You deserve a lot of credit for keeping your previous results well preserved.
@glocke01 Thanks: I am quite picky about that kind of thing. Unfortunately, it doesn't seem to have helped a whole lot in this case...
Tagging: Michael Love
He has not been by for a couple of weeks but he eventually will.
For faster resolution post this on the bioconductor support site for DESeq2 as was suggested earlier.
You are more likely to get a response asking at the BioConductor forum, as DESeq2 authors are very active there. If / when you cross post, apologize for cross-posting, justify you did this following some random dude suggestion, and link to this thread.
But anyway, it is possible something changed inside DESeq2 which would cause this kind of change, I had a similar experience with edgeR versions.
Yes, I believe that they recently modified how the design formulae function, but cannot be sure. What is your design formula? - what type of data does it include?
@KevinBlighe I can't give all the details as it's essentially someone else's project. But there are "before treatment" and "after treatment" samples from two different treatment groups. The design formula is essentially
~ timepoint + treatment + sampleID.treatment + timepoint:treatment(i.e. I'm interested in the interaction term: I want to know how the treatment affects the before -> after change); thesampleID.treatmentterm is essentially theind.nterm from the section in the vignette "Group-specific condition effects, individuals nested within groups";timepointandtreatmentare both two-level factors.Hey James, I believe that it's the interaction terms that they specifically changed in the 1.14.1 version, but I honestly cannot be certain.

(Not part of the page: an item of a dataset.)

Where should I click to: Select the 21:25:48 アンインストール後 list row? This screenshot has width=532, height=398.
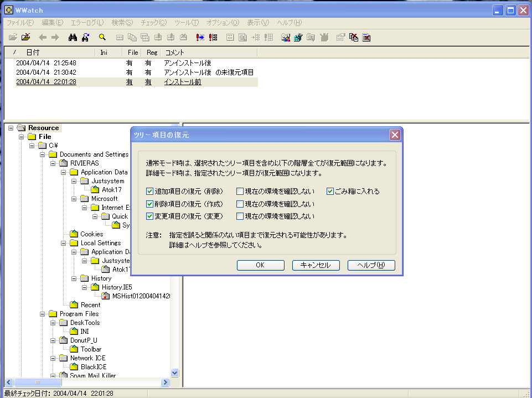click(111, 63)

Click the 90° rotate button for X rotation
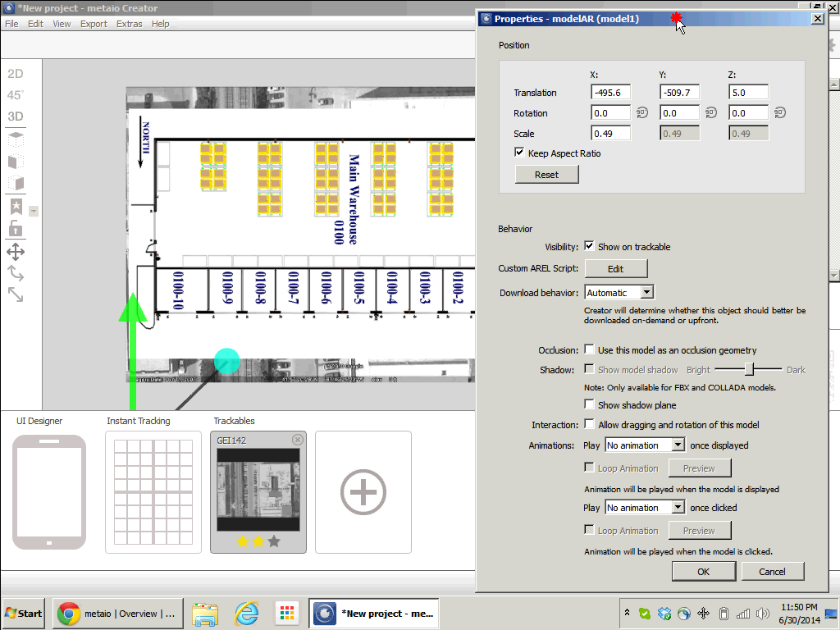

I recall requiring an interaction term in a recent study but I noticed the different behaviour of DESeq2 with this in the design model. I then decided to just manually install version 1.10.1 because I was more familiar with that version.
You may want to take a look at these threads on the Bioconductor forum: https://support.bioconductor.org/p/83645/ https://support.bioconductor.org/p/73676/#73694
You may want to look at the list of updates to each version in the NEWS file too: https://github.com/Bioconductor-mirror/DESeq2/blob/master/NEWS
That's really helpful, thanks. I think my next step is to try to recreate an environment with 1.10.1 and make sure I can recreate the previous results with that. (If so, we then have to decide what it means that we get one set of results with one version and a different set with a different version. But at least I have an idea what may be happening now, and a way forward.)
I think the relevant change was to stabilize the estimates of mu_ij that's listed in NEWS between 1.10 and 1.14. This could then have an effect downstream, modifying the dispersion estimates. I always recommend users to not switch versions once they've started an analysis and are wedded in some way to the output, as the software implements a complex and interdependent set of methods.
I know it seems like the numbers change a lot but it's often a relatively small change to the test statistic which seems big after thresholding at a significance level, which we do when we build FDR sets. The Wald statistics are probably highly correlated here.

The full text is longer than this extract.